Work item – The lines to retype run from the one containing "Where should I" through the end of the listing below. Reproduce them exactly, leaving out pictures.

Data extracts –

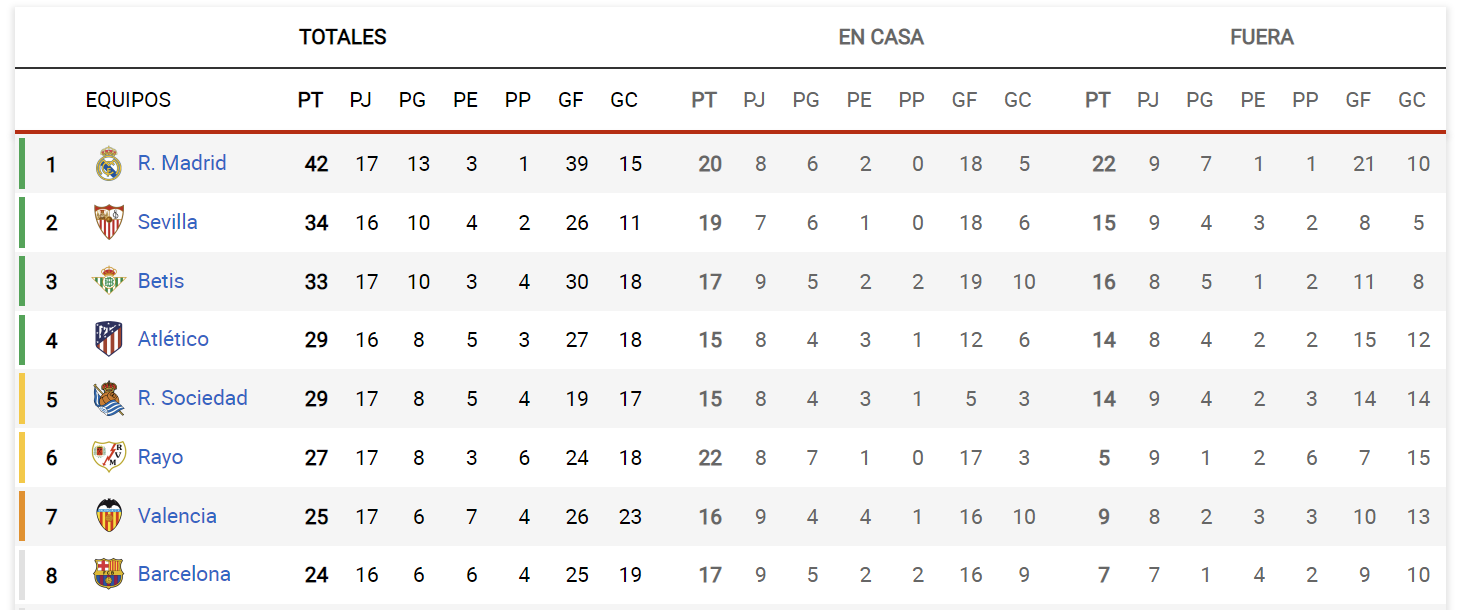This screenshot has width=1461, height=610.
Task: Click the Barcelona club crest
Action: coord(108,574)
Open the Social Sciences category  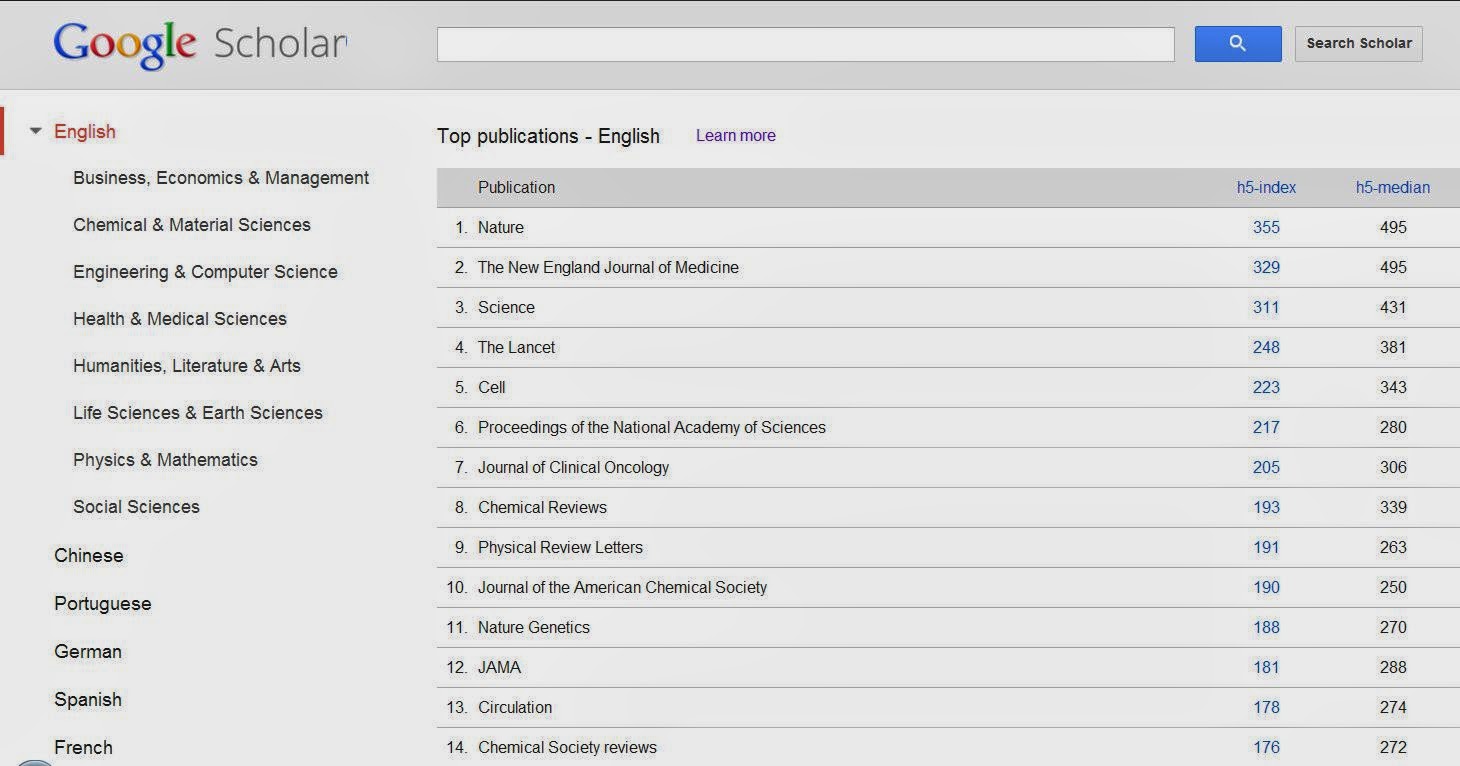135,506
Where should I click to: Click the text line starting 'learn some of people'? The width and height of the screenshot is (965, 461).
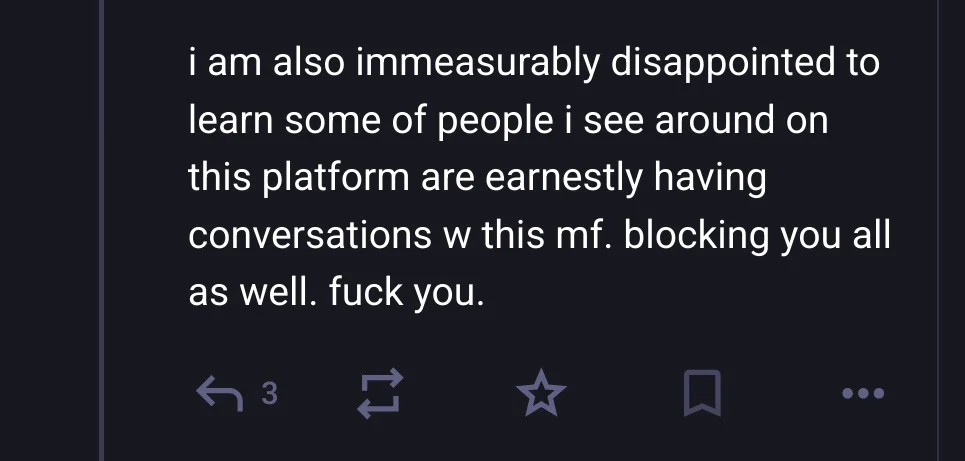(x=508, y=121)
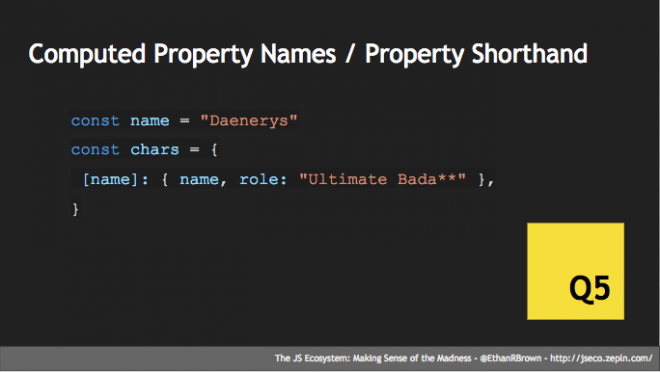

Answer section –
Where should I click to: Click the text line starting 'learn some of people'? The width and height of the screenshot is (965, 461).
(x=508, y=121)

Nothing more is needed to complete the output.